Emiliano chiama gli elettori extra-Pd. Realacci: vigileremo 

Fabio Martini Stampa
Mancano due mesi esatti al giorno del giudizio, il mondo politico-giornalistico che vive nel Palazzo dà per scontata la vittoria di Matteo Renzi alle Primarie del 30 aprile, ma lui ha già annusato il rischio, un rischio inconfessabile: che negli ultimi 10 giorni l’appuntamento per l’elezione del segretario del Pd possa cambiare natura, trasformarsi in uno sfogatoio, un referendum su di lui. Un bis del 4 dicembre. Con l’arrivo alle urne di elettori non organizzati, interessati soltanto alla sua sconfitta. Due giorni fa il più esuberante degli sfidanti, Michele Emiliano, anche senza parlare esplicitamente di referendum su Renzi, ha fatto capire che la sostanza è quella: «Tutti possono votare, anche chi è del Pd e non è tesserato. Se qualcuno vuole togliersi dai piedi Renzi può votare Emiliano».
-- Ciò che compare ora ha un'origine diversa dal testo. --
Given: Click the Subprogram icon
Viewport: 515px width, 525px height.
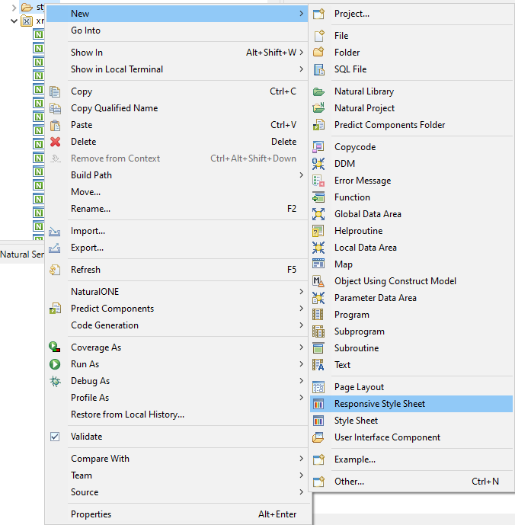Looking at the screenshot, I should point(318,331).
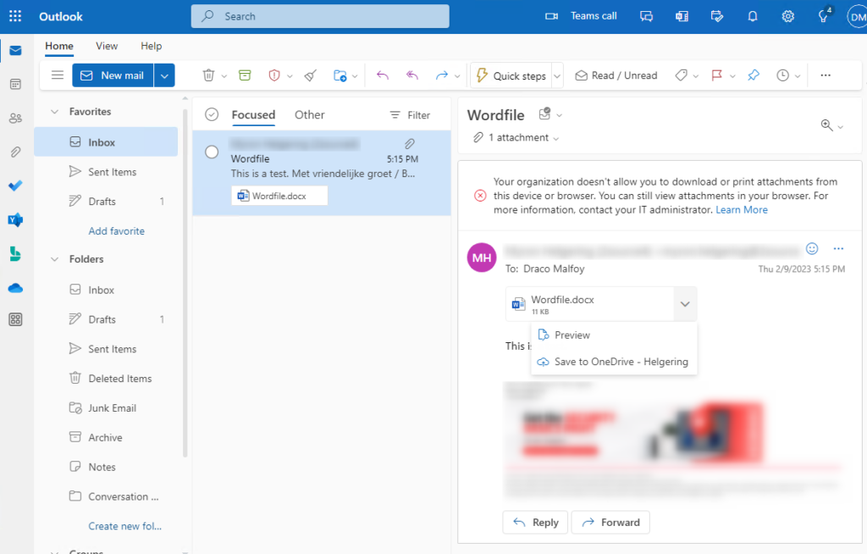
Task: Snooze the email via the clock icon
Action: [783, 75]
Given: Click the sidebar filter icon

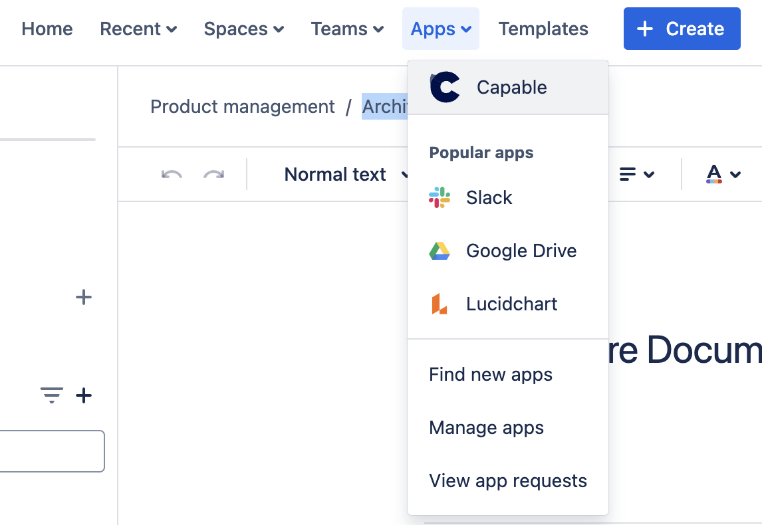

Certo, quella di ieri è stata la giornata nella quale la scissione di Bersani e D’Alema ha segnato il passo: sono nati i nuovi gruppi parlamentari di Democratici progressisti e sono stati resi noti i nomi di deputati e senatori che hanno deciso di uscire dal Pd: i deputati sono 18, una piccola entità se si pensa che a inizio legislatura gli onorevoli di area bersaniana erano tra i 130 e i 140, mentre i senatori usciti ieri sono stati 14, contro i circa 60 bersaniani del 2013.
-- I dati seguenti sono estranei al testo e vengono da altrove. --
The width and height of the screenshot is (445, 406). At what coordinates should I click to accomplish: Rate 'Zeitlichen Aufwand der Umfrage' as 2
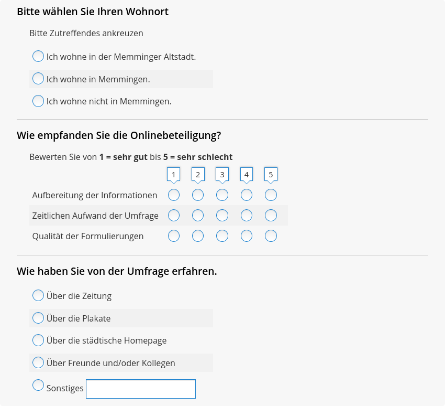(x=198, y=216)
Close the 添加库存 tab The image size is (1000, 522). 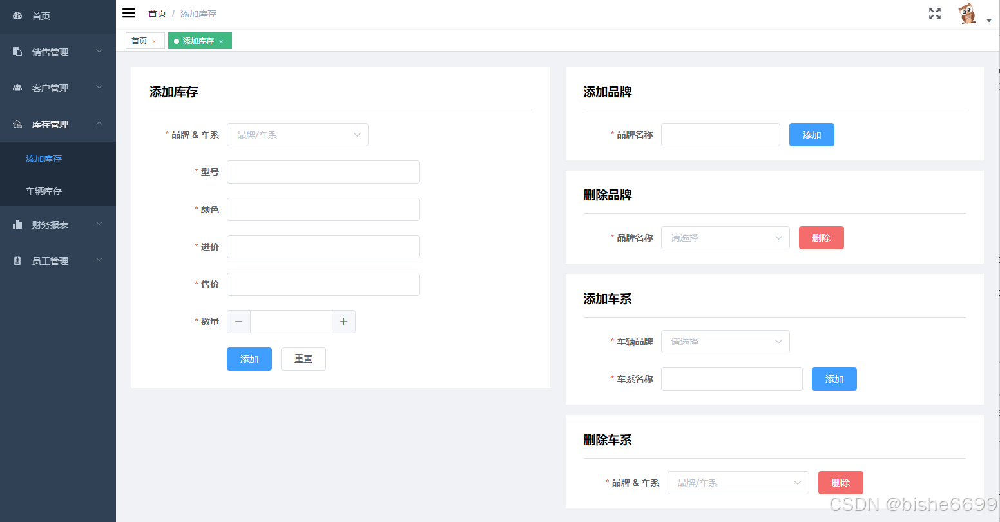(221, 40)
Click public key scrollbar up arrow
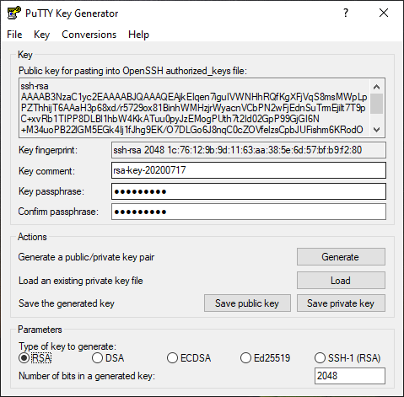Image resolution: width=404 pixels, height=397 pixels. pos(377,87)
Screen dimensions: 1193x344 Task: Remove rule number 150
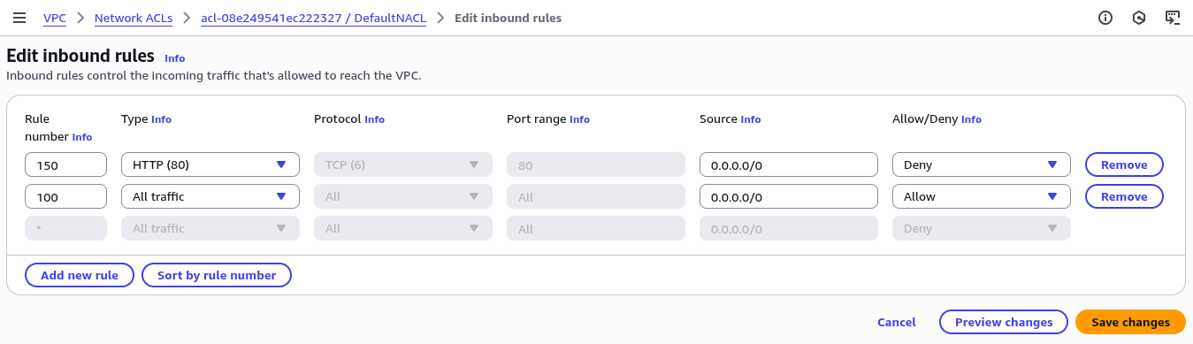1124,164
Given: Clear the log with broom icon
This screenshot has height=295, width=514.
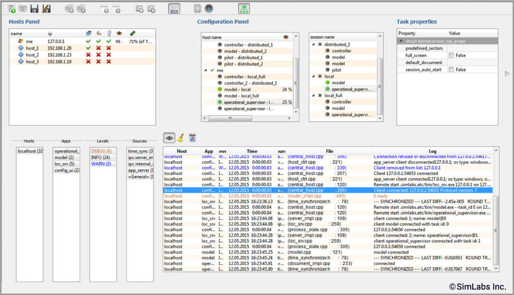Looking at the screenshot, I should pyautogui.click(x=181, y=138).
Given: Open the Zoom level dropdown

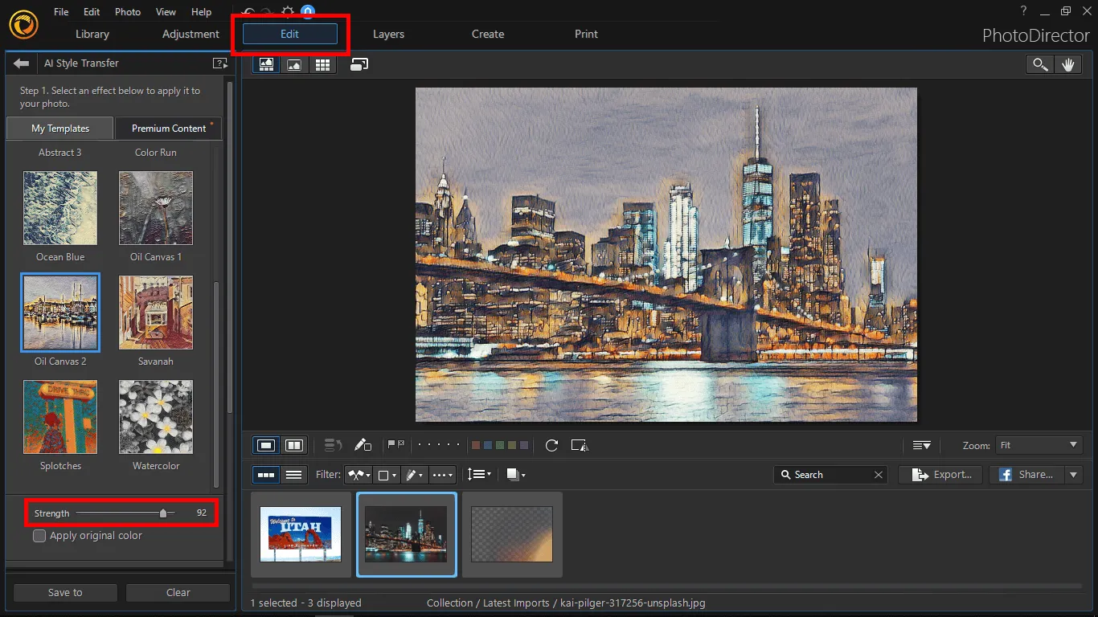Looking at the screenshot, I should pyautogui.click(x=1039, y=445).
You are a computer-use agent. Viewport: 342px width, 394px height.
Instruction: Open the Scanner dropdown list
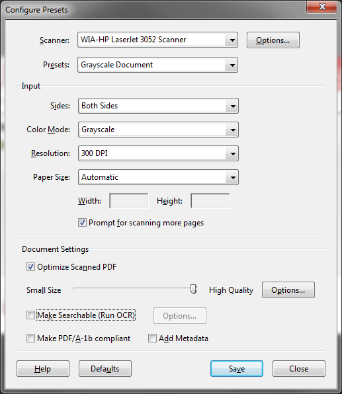157,40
La bagarre congressuale è ancora lontana ma le strategie si sono già delineate. Se il programma politico di Emiliano sembra riassumersi in quella sua espressione «togliersi dai piedi Renzi», il pericolo che le Primarie si trasformino in un nuovo plebiscito è ben presente ai seguaci del segretario. Dice Ermete Realacci, renziano della primissima ora: «Andiamo verso Primarie rivolte agli elettori del Pd e non credo ci siano particolari patemi, ma la vera assicurazione sulla vita per Renzi è rendere più esplicito un cambio di passo. Affrontare questa battaglia rivendicando i buoni risultati del passato, non basta. Renzi è ancora l’unico leader in campo ma serve un nuovo inizio». Emiliano e non solo lui spera che si avveri l’antico adagio «non c’è due, senza tre», con i precedenti del referendum sulle trivellazioni dell’aprile 2016, quando 15 milioni di italiani andarono a votare «contro» le indicazioni del governo. E poi il 4 dicembre sul referendum costituzionale, ribadirono il concetto con più forza.
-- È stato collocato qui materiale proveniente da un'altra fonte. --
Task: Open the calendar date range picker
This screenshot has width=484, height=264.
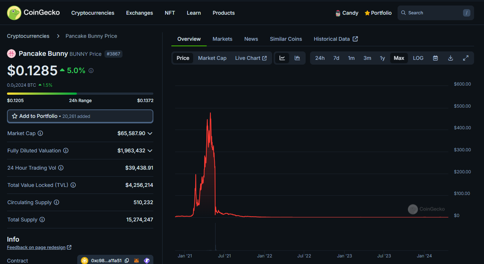Action: (x=435, y=58)

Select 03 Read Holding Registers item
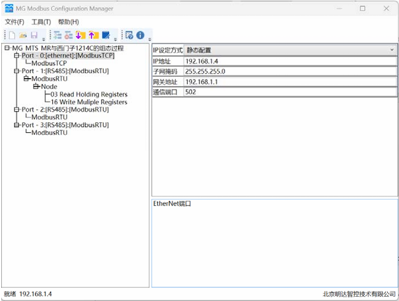click(89, 94)
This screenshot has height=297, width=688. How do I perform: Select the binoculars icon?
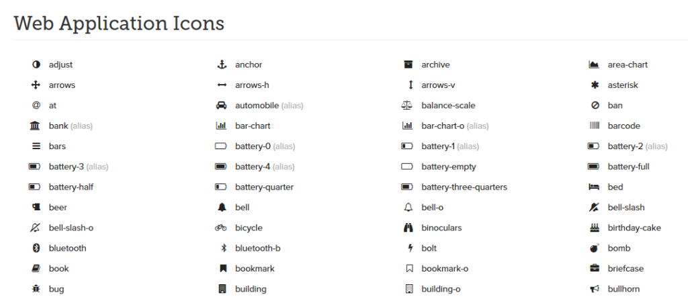[407, 228]
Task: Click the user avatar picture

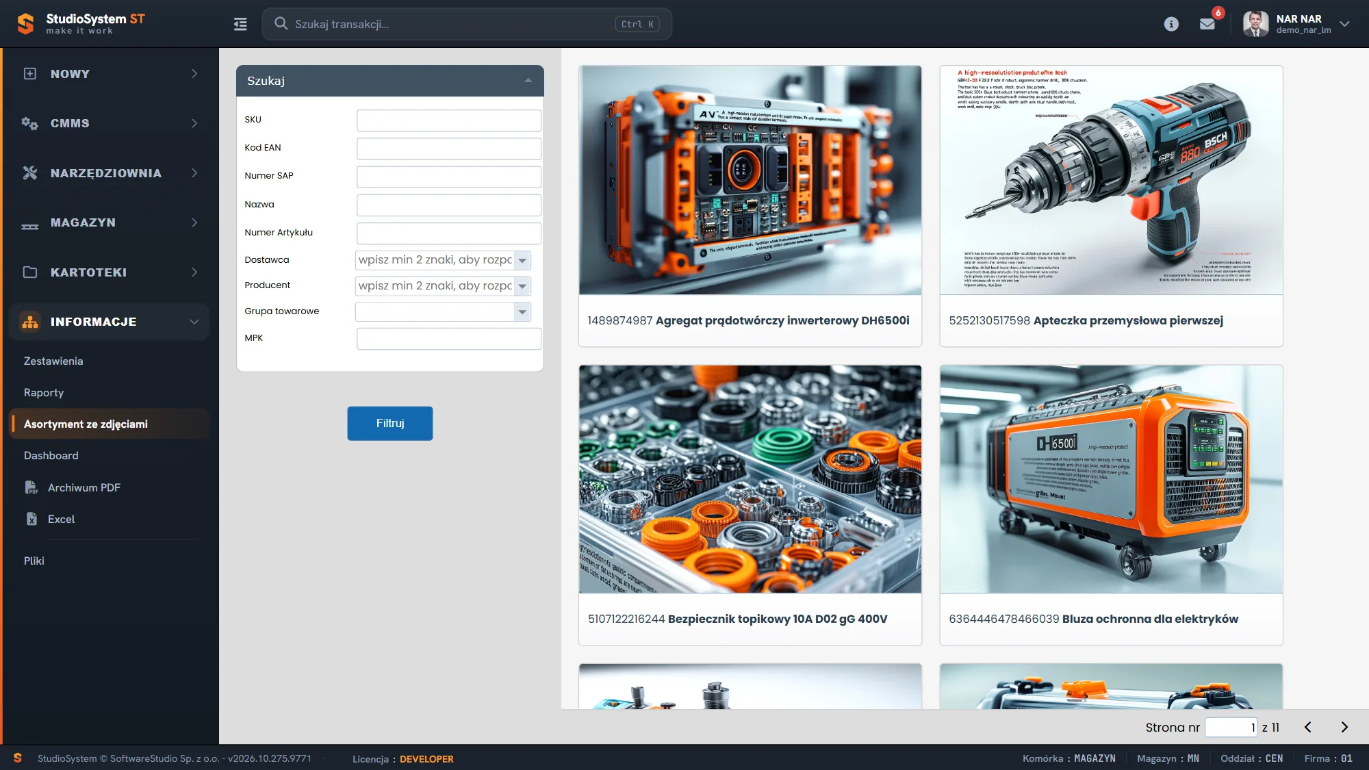Action: (1255, 24)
Molto contorta appare invece la previsione di Massimo D’Alema, secondo il quale elettori «organizzati» di Forza Italia e dei Cinque Stelle, voteranno Renzi per assicurarsi in futuro un avversario «facile». Il renziano Gennaro Migliore, sottosegretario alla Giustizia, lo esclude: «Le Primarie per loro natura sono un referendum, ma resteranno Primarie del Pd, perché è sempre stato marginale il fenomeno di elettori che si sono organizzati per interferire. E d’altra parte non ci sono segnali di un voto “contro”». Ma le ragioni per le quali Matteo Renzi può stare (relativamente) tranquillo le spiega Pippo Civati, l’antesignano della invivibilità nel Pd poi imitato da Bersani e D’Alema: «Quella di intercettare gli elettori anti-Renzi è la principale strategia di Emiliano che può avere qualche successo, ma non travolgente per due motivi: Il primo: il suo «esco-non esco» è stato un po’ prolungato e può pesare. La seconda è che a una certa parte di elettorato di sinistra oramai del Pd non interessa più niente, sono demotivati anche nella antipatia. Semmai Emiliano può recuperare voti in quell’elettorato non politicizzato che oscilla tra Pd e Cinque Stelle, quelli che avevano Renzi perché era rottamatore e ora potrebbero votare per rottamare lui».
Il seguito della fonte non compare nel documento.